Perform a thorough neurological evaluation, including history and physical examination at the time of presentation. Repeat it frequently to asses further neurologic deficit. Document risk factors. Routine diagnostic evaluations may include computerized axial tomography (CAT scan) of the head, electroencephalogram (EEG), magnetic resonance imaging (MRI), carotid Doppler studies, cardiac evaluation, including 2-D echocardiograms as well as electrocardiogram (EKG), and routine bloodwork with clotting times. These studies are undertaken to determine cause of the stroke, so that risk factors may be addressed.
Typical patterns of deficits occur that may aid in localization of ischemic stroke. Lesions of the anterior cerebral artery usually result in paralysis and cortical hypesthesia of the contralateral lower limb, with mild involvement of the contralateral arm. There may be impaired judgement and insight, incontinence of bowel and bladder, apraxia of gait, and sucking and grasping reflexes of the contralateral side.
Middle, cerebral infarction typically produces contralateral hemigplegia. Usually, the arm is more affected than the leg. Sensation is impaired in the same areas as motor loss (cortical sensory deficit, or cortical hypesthesia). Blindness in one half of the visual field (hemianopsia), inability to recognize persons and things (agnosia), or difficulty in communicating (dysphasia) may occur.
Brain stem strokes either leave minor deficits, or are so severe that recovery is rare. Typical brain stem deficits include swallowing, visual, and balance problems.
Several functional evaluation scales have been devised for use in stroke and other disabilities. The most widely accepted is the Functional Independence Measure (FIM). The FIM involves seven levels of function within six areas, including self-care, sphincter management, mobility, locomotion, communication, and social cognition.
Traditional stroke rehabilitation employs the use of compensatory techniques for mobility, activities of daily living (ADLs), and communication while natural recovery, to the extent possible, occurs over time. A limited time trial of inpatient rehabilitation (2 weeks or less) allows a patient to demonstrate his appropriateness ass a candidate for further inpatient rehabilitation immediately following acute stroke. Poor prognostic indicators for stroke rehabilitation candidates.
Stokes are common events, yet stroke rehabilitation is complex. Even though functional deficits appear to be similar, patients react individually. Therefore, each stroke rehabilitation program must be uniquely tailored. Even more important than physical deficits are the cognitive aspects affected by stroke. The left-brain injured, functionally right hemiplegic patient is much different with respect to communication and learning than the right-brain injured, functionally-left hemiplegic patient. These differences must be recognized and addressed in treatment.
Rehabilitation of the stroke patient begins in the acute care setting. Timely intervention maximizes potential recovery and prevents problems due to immobility.

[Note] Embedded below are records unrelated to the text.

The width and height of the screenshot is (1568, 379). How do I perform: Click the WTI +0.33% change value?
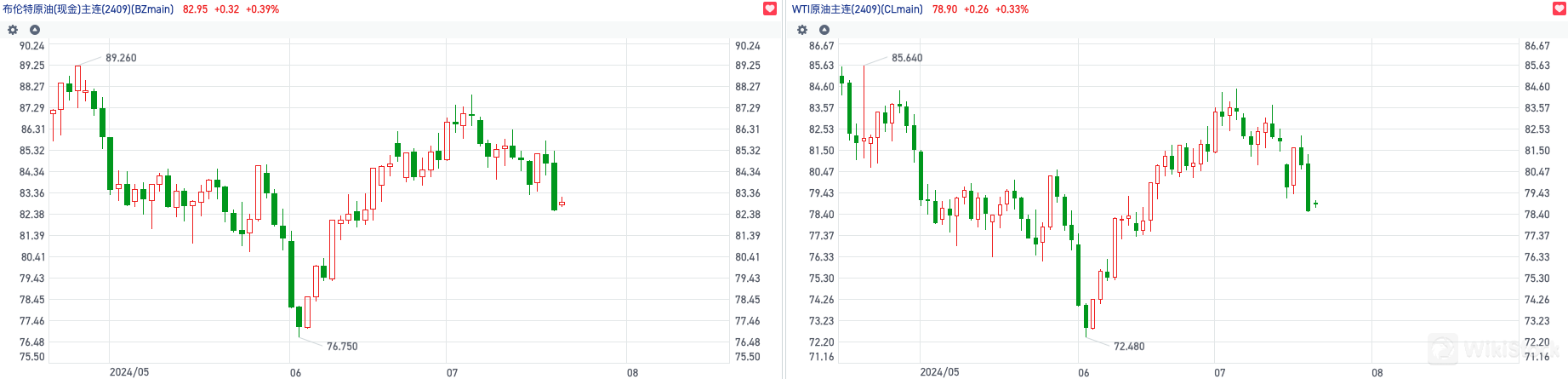coord(1012,9)

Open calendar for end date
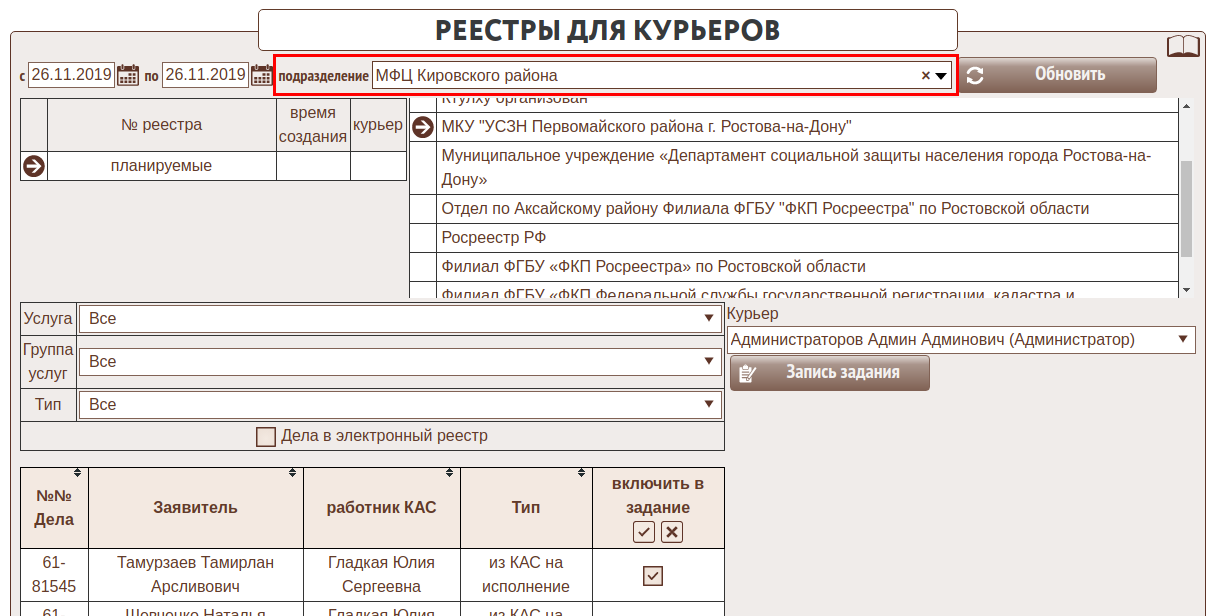(x=261, y=75)
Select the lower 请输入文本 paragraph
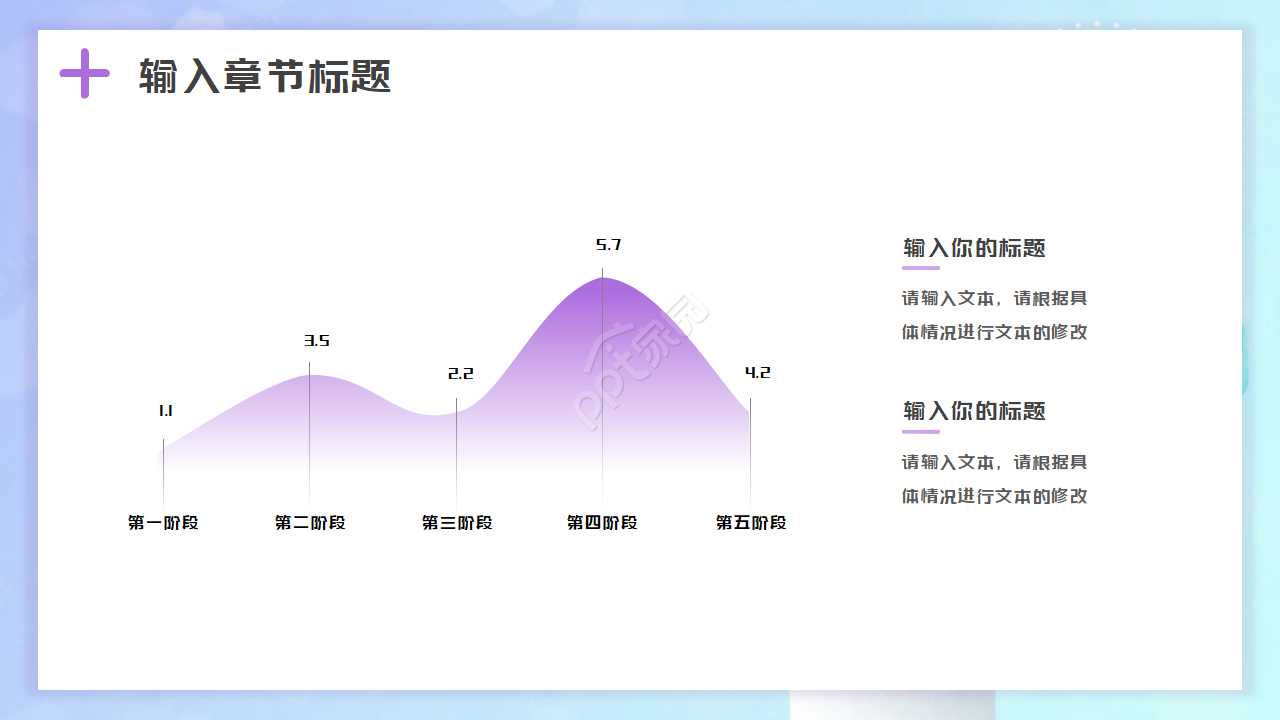Image resolution: width=1280 pixels, height=720 pixels. point(995,479)
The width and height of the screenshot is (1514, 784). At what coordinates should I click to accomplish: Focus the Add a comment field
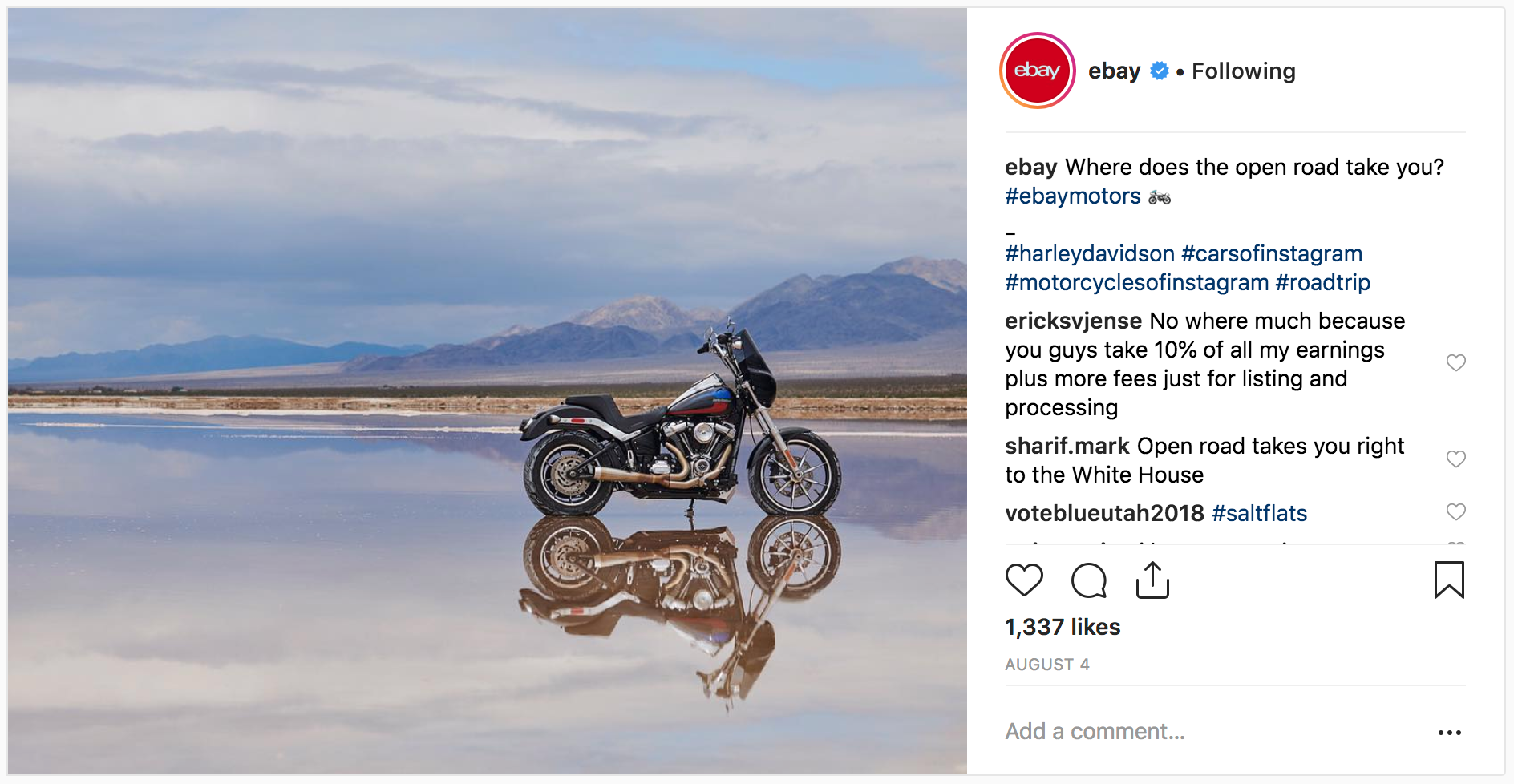1213,732
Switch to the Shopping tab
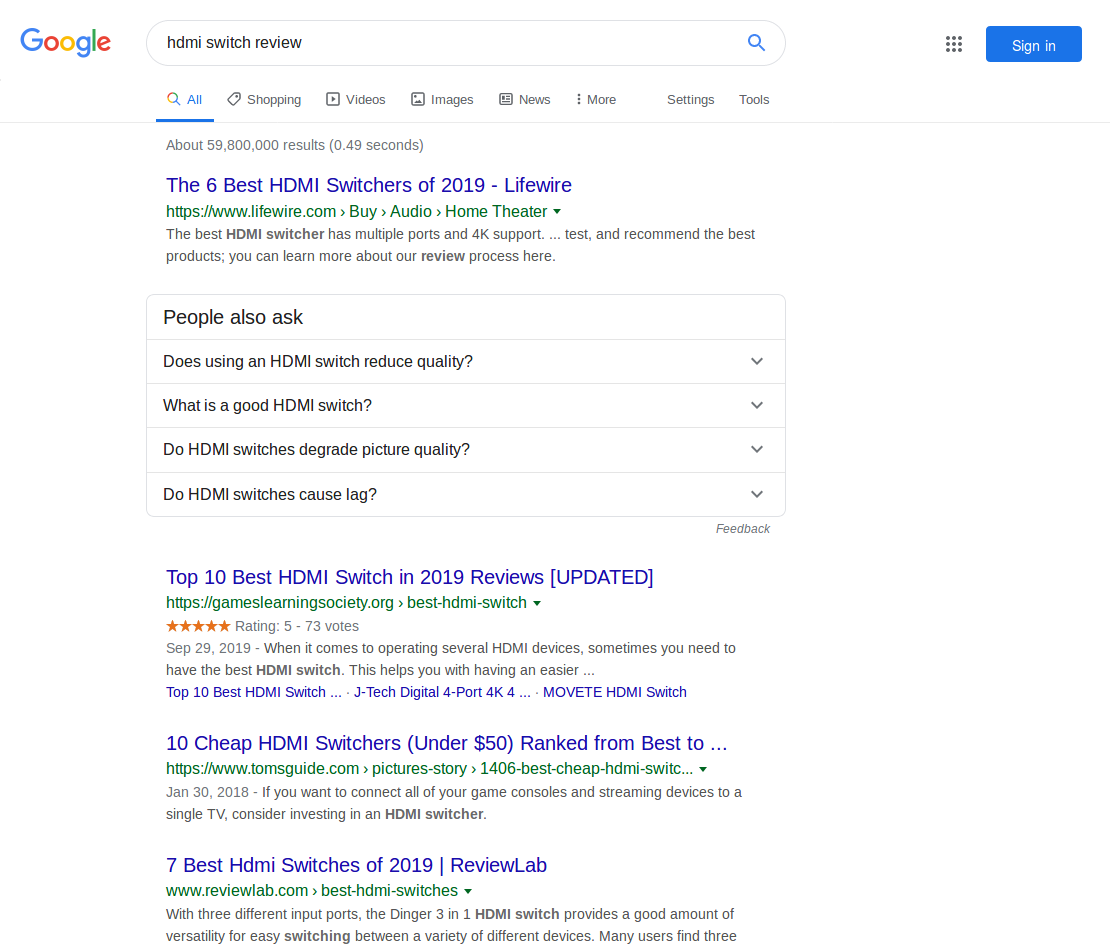Viewport: 1110px width, 952px height. (264, 100)
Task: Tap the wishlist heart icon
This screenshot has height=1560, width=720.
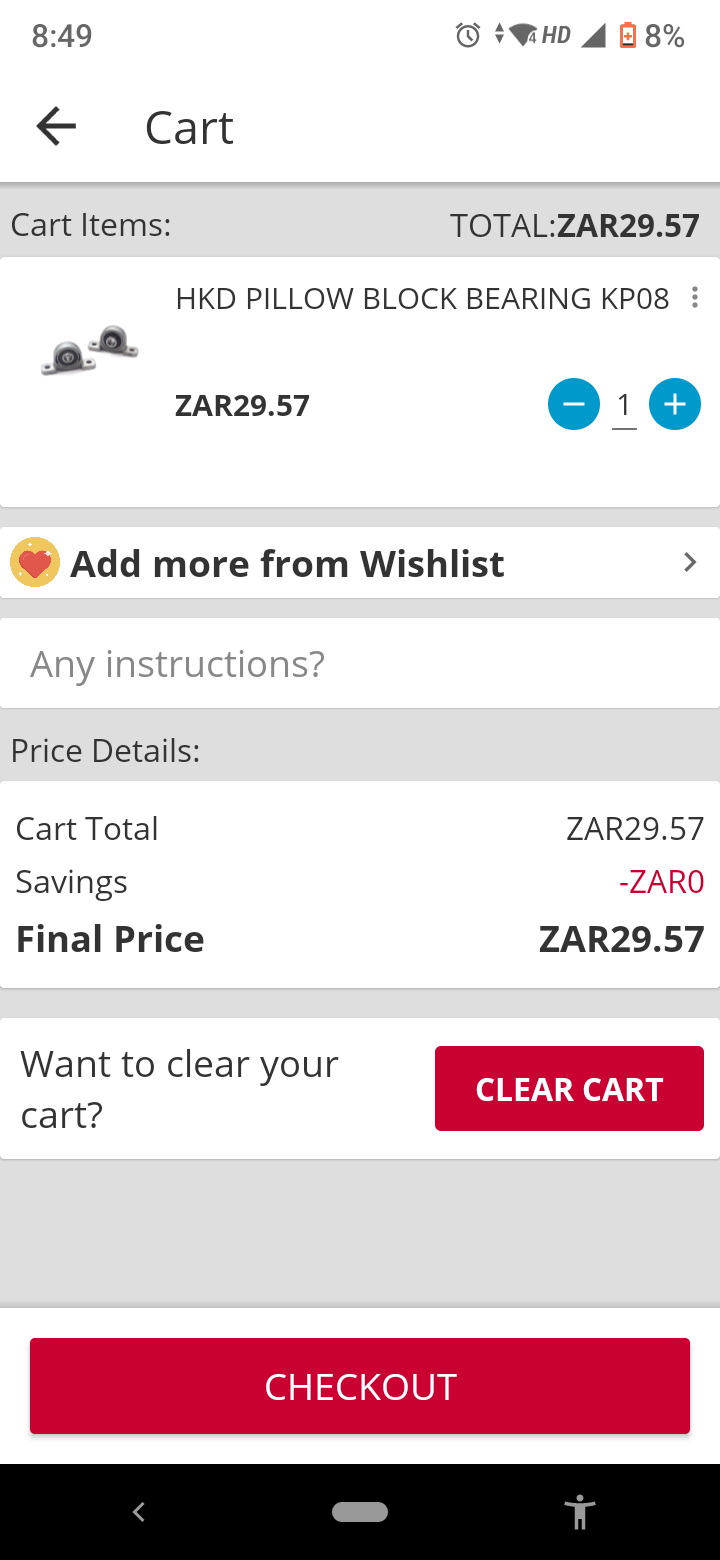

Medical treatment of stroke consists of evaluation of the cause of the stroke and correction of underlying problems, if possible. One aspirin a day is the current accepted treatment for the patient who has sustained a thrombotic stroke. Dipyridamole (Persantine) has not been shown to be efficacious. Ticlopidine (Ticlid),250 mg orally twice daily, is indicated in thrombotic stroke if aspirin is not tolerated. Embolic stroke patients should undergo thorough cardiovascular examinations, and be anticoagulated, long-term, if indicated. Lacunar and hemorrhagic stroke patients with elevated blood pressures may require antihypertensive medications.
There is little surgical intervention for acute stroke. Ipsilateral carotid endarterectomy is indicated for patients who have TIAs or mild or recovered strokes, who have angiography-documented carotid stenosis of 70% or more.